Looking at the larger U.S. oil market picture, EIA’s analysis forecasts West Texas Intermediate prices averaging $50/bbl in 2017. Figure 3 shows actual and projected WTI prices from January 2015 through July 2017, with confidence intervals derived from options market data for the five trading days ending Nov. 3.
EIA says total domestic output fell 600,000 bbl/d in 2016 to an average 8.8 million barrels a day, and projects that production will average 8.7 MMbbl/d in 2017. New production from increased drilling in the Permian Basin–the only region with growing production in October and November–is expected to partially offset declines in other lower-48 regions in 2017, according to the agency.
Total U.S. oil inventories are expected to decline through the first quarter of 2017, but global inventory is forecast to build through the first half of the year. Higher near-term prices reflected a counter-seasonal decline in total U.S. oil inventories and a decline in inventories at Cushing, Ok., in September and October, EIA reports.
“October refinery runs were 265,000 bbl/d higher than the five-year average in the Midwest, contributing to comparatively large inventory draws in the region,” EIA states. “In October, Midwest crude oil inventories outside Cushing dipped below year-ago levels for the first time since August 2014, likely providing support to near-term WTI prices.”
However, EIA reported large U.S. inventory builds in the last week of October and again in early November, including increased imports into the United States. “These movements could signal a rebalancing between domestic and international markets in the near future,” the agency suggests.
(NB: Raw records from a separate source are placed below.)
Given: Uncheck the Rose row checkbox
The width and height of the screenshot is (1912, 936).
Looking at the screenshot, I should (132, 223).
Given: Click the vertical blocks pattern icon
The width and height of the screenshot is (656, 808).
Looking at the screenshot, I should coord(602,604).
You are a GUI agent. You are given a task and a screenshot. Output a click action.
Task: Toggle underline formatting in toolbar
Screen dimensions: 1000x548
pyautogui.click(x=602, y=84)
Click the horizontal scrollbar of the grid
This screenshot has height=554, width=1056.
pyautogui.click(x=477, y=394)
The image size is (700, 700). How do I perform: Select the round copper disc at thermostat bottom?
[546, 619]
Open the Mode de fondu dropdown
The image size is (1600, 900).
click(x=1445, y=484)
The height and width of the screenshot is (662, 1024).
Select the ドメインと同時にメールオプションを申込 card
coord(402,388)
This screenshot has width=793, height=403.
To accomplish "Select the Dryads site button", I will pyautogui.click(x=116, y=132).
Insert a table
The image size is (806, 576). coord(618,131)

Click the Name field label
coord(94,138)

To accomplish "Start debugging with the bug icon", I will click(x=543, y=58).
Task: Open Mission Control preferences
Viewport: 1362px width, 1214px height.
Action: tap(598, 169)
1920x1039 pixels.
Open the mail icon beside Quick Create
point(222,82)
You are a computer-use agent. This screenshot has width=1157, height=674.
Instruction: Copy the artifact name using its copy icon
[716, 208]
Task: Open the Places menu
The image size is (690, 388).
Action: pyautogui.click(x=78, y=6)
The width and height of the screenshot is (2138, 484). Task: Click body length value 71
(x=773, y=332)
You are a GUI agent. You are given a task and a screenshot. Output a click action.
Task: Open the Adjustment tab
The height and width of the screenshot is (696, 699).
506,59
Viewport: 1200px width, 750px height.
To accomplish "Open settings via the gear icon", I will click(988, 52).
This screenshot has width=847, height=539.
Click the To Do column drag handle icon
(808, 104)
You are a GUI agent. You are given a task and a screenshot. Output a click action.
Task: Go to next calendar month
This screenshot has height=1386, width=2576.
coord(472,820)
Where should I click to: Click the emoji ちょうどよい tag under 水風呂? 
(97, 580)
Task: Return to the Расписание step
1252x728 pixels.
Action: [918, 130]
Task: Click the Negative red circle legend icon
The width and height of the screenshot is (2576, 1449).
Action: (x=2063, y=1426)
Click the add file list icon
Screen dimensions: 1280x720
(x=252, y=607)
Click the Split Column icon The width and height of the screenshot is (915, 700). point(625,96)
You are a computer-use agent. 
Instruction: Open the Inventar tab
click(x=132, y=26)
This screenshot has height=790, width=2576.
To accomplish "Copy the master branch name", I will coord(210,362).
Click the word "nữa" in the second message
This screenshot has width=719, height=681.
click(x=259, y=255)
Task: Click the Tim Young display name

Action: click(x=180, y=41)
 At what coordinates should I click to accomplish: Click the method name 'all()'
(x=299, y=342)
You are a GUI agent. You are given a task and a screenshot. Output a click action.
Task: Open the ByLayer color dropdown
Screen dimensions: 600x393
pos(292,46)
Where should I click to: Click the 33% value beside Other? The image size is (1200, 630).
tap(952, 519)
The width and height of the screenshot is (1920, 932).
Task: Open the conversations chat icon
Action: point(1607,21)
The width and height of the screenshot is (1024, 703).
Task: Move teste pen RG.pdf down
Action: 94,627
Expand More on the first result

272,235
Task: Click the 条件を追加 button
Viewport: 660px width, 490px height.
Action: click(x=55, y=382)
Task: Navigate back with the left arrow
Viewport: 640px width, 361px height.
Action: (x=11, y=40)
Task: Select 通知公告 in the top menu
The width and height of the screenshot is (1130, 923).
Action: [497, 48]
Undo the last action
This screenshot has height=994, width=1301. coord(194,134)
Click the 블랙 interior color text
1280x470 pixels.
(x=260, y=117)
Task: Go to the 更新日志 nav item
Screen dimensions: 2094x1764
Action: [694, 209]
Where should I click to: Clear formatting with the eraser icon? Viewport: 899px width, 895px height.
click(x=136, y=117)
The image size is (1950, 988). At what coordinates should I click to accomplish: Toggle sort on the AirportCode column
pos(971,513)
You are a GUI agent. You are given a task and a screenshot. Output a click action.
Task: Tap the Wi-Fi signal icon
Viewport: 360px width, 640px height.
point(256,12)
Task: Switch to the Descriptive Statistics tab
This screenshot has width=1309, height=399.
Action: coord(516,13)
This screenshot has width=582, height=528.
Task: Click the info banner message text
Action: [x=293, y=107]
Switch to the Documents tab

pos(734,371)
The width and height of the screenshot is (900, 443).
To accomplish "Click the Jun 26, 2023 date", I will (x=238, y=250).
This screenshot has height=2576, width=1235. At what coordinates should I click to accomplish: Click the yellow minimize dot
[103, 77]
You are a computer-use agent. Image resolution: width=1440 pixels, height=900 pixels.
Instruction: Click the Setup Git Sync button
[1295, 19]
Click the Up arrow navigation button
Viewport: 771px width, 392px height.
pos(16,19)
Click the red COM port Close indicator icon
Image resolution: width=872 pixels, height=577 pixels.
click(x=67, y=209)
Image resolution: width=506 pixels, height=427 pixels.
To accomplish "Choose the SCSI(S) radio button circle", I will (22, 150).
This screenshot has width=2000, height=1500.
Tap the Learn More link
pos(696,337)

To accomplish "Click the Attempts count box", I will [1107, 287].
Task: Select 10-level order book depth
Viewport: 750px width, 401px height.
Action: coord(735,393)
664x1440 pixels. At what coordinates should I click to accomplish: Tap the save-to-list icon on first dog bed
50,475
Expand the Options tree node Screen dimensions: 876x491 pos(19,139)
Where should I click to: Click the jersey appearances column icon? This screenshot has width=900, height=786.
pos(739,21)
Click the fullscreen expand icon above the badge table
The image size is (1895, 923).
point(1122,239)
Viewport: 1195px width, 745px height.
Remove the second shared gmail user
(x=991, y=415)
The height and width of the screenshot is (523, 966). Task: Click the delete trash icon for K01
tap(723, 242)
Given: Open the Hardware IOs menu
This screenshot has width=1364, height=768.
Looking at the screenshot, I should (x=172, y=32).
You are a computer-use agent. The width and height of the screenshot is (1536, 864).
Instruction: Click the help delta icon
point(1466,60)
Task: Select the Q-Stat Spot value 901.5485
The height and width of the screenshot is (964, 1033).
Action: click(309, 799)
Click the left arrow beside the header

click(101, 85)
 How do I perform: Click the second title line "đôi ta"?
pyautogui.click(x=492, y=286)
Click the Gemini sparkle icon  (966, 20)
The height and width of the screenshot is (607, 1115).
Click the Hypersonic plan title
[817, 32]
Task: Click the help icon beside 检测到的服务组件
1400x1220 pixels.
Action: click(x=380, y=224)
Among U.S. households, 39 percent rely on electricity as the primary heating source, including 63 percent of all households in the South. EIA notes that power generation fueled by natural gas reached record levels last summer, and for the first six months of 2016, natural gas supplied 36 percent of total U.S. electricity generation versus 31 percent for coal. Figure 4 shows projected summer 2017 cooling degree days based on NOAA forecast data. The horizontal lines again indicate each month’s prior 10-year average.
However, with higher forecast natural gas prices, EIA foresees the share of generation from natural gas experiencing year-over-year declines. Based on expected temperatures and market conditions, EIA says coal will surpass natural gas in electricity generation in the heart of the winter heating months of December, January and February. For full-year 2017, the agency anticipates natural gas accounting for 33 percent of total electricity generation.
EIA data indicate that the generation cost of natural gas averaged $21.30 per megawatt-hour in August, nearly identical to the cost of coal. However, it says the cost of natural gas delivered to electric generators, including both spot market and contract purchases, generally has been increasing, and the agency says it expects average natural gas generation cost to reach a seasonal peak of $31 per megawatt-hour in February. That would be about 40 percent higher than the projected cost of coal on a national average basis.
“The higher relative costs of natural gas are likely to encourage the industry to use more coal to fuel electricity generation,” EIA says. “Forecast colder winter temperatures, especially in areas where coal is dominant, also contribute to higher projected coal use in power generation.”
EIA notes that natural gas now supplies 50 percent of New England’s total regional power generation, and that the increased reliance can put fuel supplies in competition with natural gas used for space heating during cold spells. Consequently, New England winter-time electricity prices on the wholesale market generally have tended to be higher than at other times of the year, with occasional price spikes.